Information provided below:
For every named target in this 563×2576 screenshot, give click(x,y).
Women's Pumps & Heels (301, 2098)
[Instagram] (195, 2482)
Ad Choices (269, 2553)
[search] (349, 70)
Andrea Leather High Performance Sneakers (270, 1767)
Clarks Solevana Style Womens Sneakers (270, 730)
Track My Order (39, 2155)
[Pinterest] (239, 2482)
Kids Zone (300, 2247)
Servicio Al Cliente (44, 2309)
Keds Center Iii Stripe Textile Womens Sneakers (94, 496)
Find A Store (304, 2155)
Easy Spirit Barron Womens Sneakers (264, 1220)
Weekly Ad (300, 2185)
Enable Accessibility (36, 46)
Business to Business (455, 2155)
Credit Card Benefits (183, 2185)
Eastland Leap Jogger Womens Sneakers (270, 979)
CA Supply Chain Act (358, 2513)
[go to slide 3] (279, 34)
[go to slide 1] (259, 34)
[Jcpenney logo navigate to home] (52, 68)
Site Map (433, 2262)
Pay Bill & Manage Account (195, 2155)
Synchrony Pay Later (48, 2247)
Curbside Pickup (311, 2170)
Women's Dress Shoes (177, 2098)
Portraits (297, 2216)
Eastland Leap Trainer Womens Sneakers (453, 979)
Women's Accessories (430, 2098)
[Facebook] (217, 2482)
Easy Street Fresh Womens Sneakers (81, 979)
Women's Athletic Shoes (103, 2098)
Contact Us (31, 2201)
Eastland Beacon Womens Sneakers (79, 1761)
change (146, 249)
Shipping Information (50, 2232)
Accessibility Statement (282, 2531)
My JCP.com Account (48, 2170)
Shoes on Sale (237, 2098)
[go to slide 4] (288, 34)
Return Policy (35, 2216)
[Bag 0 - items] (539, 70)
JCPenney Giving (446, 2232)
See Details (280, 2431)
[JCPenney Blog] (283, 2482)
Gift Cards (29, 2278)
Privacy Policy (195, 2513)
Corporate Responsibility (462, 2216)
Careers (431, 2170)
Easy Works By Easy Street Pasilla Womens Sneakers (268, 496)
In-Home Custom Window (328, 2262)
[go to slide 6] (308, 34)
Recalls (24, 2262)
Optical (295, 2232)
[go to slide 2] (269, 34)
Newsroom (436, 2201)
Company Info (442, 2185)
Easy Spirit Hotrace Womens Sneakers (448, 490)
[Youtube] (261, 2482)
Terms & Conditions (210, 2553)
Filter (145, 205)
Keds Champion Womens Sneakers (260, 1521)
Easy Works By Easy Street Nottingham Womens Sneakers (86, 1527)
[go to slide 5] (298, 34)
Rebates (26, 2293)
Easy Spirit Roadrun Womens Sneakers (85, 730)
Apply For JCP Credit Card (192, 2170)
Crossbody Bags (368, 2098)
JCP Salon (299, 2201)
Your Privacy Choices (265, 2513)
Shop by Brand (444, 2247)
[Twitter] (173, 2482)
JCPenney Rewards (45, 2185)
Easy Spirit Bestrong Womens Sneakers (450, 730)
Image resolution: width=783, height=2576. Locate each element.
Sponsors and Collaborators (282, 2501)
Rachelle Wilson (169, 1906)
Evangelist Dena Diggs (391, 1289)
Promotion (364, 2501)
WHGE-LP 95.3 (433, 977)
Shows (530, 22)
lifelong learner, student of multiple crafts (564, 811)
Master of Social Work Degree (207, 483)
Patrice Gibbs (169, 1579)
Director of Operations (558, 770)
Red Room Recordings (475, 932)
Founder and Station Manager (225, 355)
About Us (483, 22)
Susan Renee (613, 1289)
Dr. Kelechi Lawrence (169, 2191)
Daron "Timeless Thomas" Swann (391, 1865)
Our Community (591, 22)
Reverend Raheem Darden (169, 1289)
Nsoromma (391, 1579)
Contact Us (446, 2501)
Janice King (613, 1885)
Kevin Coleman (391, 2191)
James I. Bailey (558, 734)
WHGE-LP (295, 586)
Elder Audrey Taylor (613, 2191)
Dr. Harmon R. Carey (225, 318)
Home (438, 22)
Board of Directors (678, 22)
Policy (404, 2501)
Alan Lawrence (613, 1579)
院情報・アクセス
End of Information provided.
Search the entries for the string "Accessibility". Copy every line that has it.

Enable Accessibility (36, 46)
Accessibility Statement (282, 2531)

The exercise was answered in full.